Below are the entries; give again exactly the lines from the one mentioning "Centros de galletas (92, 51)" through the one mentioning "Бугульма (204, 1487)", inclusive.

## LISTED ENTRIES:
####################

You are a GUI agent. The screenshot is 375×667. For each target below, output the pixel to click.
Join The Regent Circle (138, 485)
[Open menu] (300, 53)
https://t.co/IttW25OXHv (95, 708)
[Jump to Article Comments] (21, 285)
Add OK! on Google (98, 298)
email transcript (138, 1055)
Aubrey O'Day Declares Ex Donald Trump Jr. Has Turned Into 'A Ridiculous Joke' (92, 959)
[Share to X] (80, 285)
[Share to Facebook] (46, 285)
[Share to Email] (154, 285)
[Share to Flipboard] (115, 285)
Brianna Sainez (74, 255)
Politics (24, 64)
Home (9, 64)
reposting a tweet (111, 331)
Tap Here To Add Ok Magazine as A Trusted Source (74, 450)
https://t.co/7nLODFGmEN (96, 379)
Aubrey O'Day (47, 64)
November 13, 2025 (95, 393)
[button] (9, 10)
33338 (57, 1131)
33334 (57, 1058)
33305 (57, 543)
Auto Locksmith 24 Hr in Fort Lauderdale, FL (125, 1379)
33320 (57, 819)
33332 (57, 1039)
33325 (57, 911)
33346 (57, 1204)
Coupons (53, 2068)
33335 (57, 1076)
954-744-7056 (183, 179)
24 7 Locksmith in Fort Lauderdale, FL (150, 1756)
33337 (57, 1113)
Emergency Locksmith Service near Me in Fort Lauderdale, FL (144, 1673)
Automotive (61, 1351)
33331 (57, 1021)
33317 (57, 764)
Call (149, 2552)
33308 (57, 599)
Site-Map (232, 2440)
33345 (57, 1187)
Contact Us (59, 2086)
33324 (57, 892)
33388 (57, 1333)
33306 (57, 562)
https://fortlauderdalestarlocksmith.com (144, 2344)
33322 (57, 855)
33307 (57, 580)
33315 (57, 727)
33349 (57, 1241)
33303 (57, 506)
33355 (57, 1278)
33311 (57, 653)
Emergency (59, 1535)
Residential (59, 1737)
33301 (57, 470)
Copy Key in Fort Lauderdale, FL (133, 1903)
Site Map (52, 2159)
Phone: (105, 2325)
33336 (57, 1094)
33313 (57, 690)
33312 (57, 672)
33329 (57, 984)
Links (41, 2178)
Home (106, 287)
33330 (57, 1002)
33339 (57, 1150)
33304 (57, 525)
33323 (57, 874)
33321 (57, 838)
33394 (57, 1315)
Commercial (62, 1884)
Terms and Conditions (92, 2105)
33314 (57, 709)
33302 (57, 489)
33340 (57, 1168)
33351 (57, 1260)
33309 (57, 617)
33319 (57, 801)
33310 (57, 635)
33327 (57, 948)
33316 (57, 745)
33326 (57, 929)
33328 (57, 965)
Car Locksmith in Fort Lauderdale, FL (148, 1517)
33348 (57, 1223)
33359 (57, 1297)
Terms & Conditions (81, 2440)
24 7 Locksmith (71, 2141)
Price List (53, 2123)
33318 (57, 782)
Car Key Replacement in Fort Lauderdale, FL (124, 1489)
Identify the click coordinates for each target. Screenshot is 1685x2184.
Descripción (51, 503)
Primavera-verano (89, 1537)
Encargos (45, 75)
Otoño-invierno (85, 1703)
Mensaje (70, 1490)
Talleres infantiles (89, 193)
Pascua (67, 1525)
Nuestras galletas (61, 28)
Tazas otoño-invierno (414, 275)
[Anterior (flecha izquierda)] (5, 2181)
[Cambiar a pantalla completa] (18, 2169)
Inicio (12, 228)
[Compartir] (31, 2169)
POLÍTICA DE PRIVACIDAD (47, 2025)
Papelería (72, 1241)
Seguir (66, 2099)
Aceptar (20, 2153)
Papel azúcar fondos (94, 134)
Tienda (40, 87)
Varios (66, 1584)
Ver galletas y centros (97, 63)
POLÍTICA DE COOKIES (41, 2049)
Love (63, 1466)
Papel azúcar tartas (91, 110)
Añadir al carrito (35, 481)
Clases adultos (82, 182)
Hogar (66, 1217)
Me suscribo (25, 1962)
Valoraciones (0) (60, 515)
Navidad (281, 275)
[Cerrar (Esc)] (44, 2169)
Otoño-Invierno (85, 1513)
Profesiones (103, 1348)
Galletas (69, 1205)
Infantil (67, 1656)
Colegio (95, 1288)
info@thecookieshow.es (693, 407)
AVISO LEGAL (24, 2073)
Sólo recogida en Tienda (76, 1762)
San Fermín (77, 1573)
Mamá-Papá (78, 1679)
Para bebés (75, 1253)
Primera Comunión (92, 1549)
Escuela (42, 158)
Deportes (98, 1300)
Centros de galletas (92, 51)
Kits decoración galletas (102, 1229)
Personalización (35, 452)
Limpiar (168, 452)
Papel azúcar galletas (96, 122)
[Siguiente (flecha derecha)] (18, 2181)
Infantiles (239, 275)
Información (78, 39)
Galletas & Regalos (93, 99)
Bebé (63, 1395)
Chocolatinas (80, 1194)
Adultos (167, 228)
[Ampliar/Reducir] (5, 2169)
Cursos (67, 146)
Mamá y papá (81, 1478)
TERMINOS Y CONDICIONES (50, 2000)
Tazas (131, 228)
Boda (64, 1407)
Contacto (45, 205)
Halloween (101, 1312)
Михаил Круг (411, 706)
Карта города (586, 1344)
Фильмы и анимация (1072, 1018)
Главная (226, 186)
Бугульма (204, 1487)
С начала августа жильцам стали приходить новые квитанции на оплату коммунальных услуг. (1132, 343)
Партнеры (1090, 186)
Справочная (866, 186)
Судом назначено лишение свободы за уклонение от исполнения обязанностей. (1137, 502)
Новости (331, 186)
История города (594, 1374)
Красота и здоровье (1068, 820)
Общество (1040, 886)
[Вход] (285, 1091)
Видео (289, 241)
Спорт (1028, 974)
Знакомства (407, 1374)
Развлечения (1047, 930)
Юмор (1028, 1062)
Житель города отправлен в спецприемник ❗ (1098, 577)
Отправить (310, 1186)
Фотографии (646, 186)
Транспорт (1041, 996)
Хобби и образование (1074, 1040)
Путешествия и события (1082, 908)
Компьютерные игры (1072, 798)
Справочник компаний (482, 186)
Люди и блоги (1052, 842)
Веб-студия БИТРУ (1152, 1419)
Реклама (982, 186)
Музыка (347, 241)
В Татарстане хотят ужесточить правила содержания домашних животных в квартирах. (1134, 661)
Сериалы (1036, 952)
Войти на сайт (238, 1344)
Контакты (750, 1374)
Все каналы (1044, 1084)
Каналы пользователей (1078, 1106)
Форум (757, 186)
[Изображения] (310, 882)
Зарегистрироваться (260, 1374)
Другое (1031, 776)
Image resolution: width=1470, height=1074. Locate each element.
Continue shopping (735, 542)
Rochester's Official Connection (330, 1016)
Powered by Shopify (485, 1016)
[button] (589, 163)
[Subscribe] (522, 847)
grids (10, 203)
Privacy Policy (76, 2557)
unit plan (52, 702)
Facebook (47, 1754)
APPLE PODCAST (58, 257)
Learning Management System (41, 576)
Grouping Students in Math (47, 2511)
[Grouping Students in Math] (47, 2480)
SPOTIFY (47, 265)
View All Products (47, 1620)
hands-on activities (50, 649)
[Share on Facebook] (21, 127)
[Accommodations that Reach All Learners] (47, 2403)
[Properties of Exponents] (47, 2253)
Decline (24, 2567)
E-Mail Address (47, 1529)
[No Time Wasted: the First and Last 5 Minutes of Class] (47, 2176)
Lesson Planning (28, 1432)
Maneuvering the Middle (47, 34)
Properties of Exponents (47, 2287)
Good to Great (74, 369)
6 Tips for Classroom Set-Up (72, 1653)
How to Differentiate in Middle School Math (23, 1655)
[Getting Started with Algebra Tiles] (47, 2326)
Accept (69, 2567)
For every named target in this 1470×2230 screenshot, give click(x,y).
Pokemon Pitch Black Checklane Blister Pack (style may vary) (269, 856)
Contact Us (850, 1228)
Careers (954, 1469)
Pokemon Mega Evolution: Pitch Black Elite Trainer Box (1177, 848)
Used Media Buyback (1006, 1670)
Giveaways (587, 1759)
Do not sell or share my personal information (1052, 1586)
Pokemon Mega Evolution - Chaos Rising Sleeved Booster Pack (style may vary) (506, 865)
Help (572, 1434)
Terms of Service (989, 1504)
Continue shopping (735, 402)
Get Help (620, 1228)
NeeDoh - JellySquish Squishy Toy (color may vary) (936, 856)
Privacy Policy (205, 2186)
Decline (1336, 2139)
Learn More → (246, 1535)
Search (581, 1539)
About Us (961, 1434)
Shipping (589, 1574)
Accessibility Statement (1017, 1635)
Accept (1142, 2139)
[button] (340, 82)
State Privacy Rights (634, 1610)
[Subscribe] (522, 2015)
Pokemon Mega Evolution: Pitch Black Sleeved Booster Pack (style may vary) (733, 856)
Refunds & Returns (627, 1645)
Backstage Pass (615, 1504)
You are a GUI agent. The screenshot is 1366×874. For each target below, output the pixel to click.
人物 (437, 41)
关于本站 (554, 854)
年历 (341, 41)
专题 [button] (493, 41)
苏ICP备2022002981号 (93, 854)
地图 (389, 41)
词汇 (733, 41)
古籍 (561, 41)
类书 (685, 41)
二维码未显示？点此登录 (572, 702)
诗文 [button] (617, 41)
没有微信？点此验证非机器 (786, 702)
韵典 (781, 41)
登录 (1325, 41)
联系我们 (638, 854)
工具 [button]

####################

## ANSWER BOX:
Centros de galletas (92, 51)
Kits decoración galletas (102, 1229)
Personalización (35, 452)
Limpiar (168, 452)
Papel azúcar galletas (96, 122)
[Siguiente (flecha derecha)] (18, 2181)
Infantiles (239, 275)
Información (78, 39)
Galletas & Regalos (93, 99)
Bebé (63, 1395)
Chocolatinas (80, 1194)
Adultos (167, 228)
[Ampliar/Reducir] (5, 2169)
Cursos (67, 146)
Mamá y papá (81, 1478)
TERMINOS Y CONDICIONES (50, 2000)
Tazas (131, 228)
Boda (64, 1407)
Contacto (45, 205)
Halloween (101, 1312)
Михаил Круг (411, 706)
Карта города (586, 1344)
Фильмы и анимация (1072, 1018)
Главная (226, 186)
Бугульма (204, 1487)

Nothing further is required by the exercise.